Collected data:
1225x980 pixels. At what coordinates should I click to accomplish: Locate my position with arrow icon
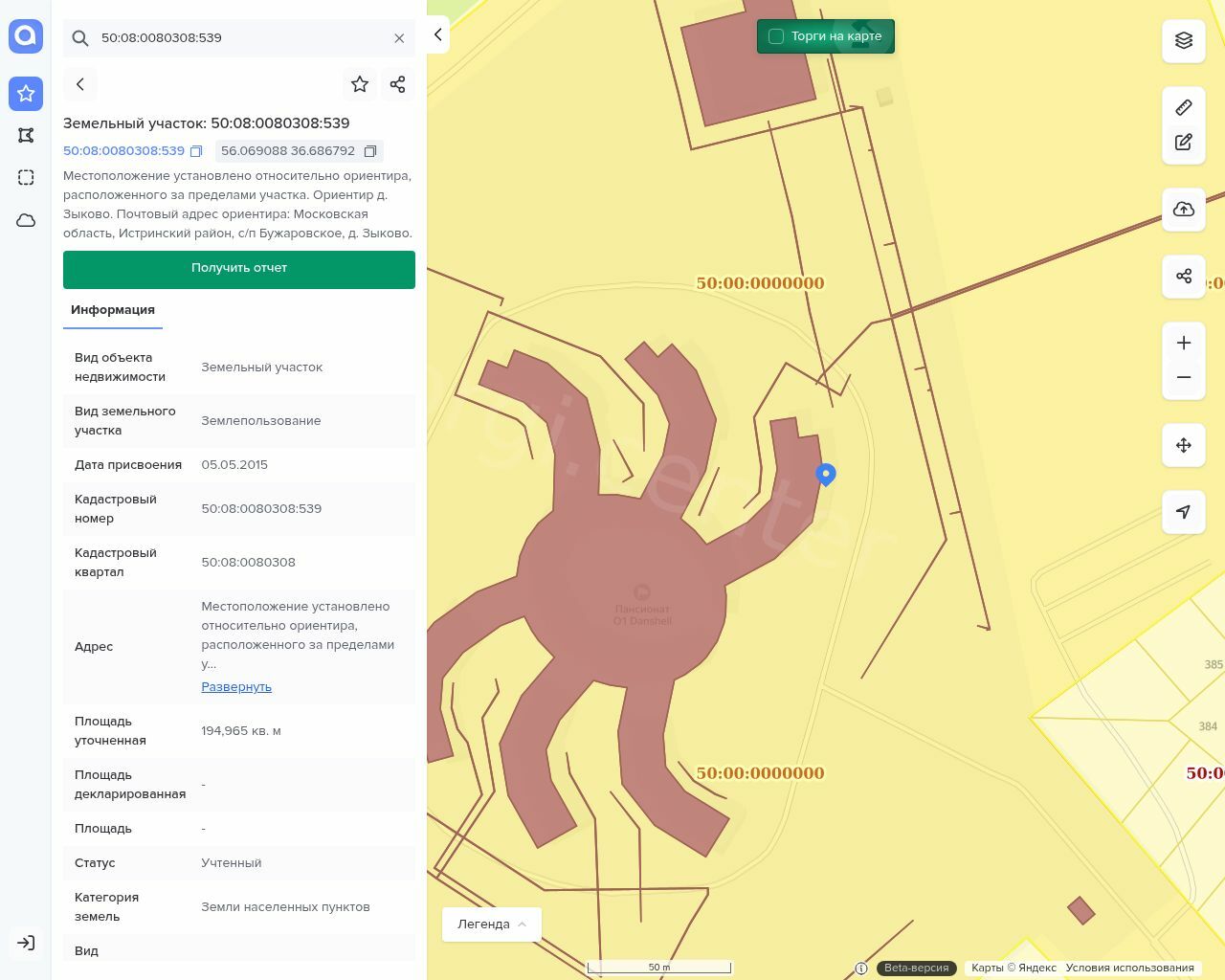pos(1184,512)
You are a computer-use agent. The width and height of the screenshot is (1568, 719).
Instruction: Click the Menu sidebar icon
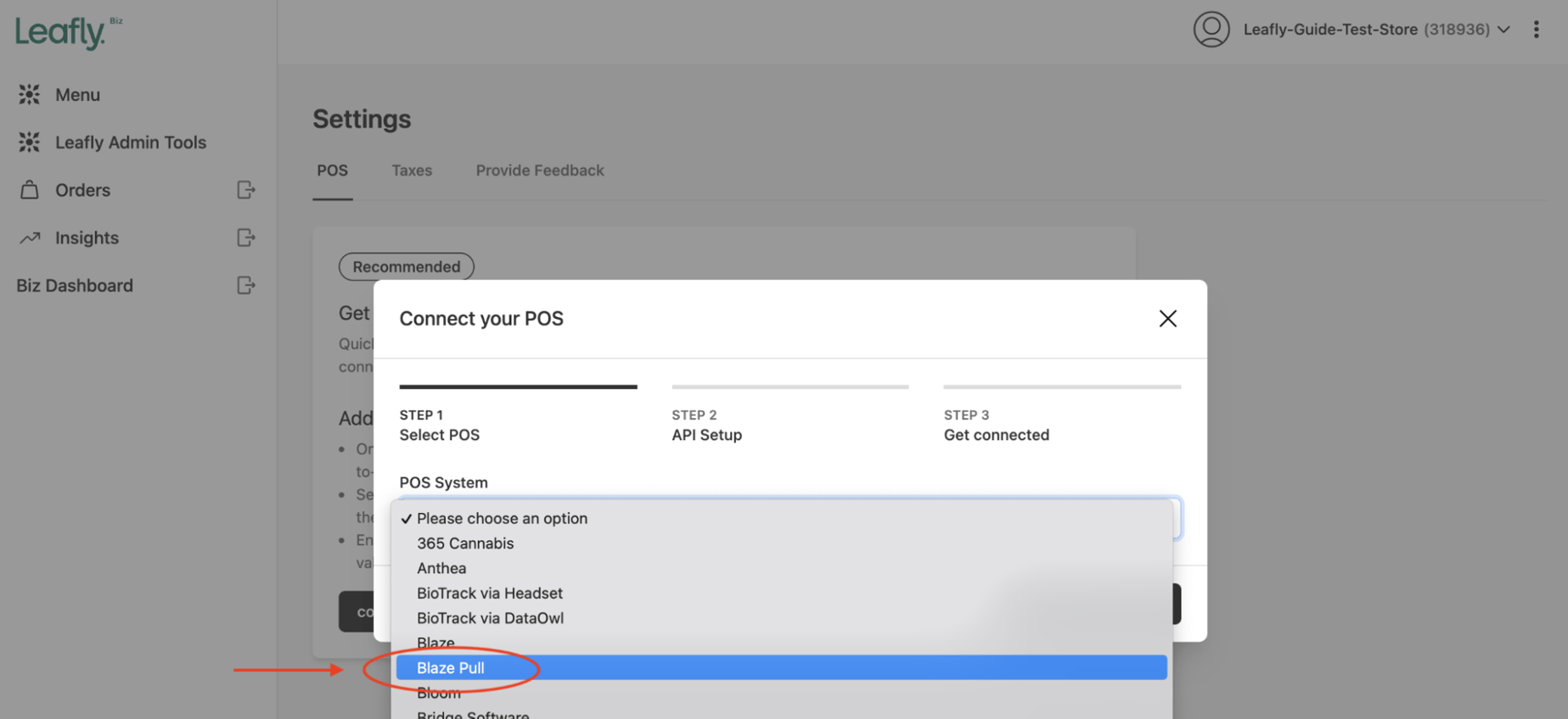pos(29,95)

> _WORK INSTRUCTIONS_
Give the records back exactly, with no pictures.

> _ANSWER SECTION_
1225x980 pixels. At what coordinates should I click to accomplish: Locate my position with arrow icon
pos(1184,512)
You are a computer-use agent. The width and height of the screenshot is (1568, 719).
Instruction: Click the Menu sidebar icon
pos(29,95)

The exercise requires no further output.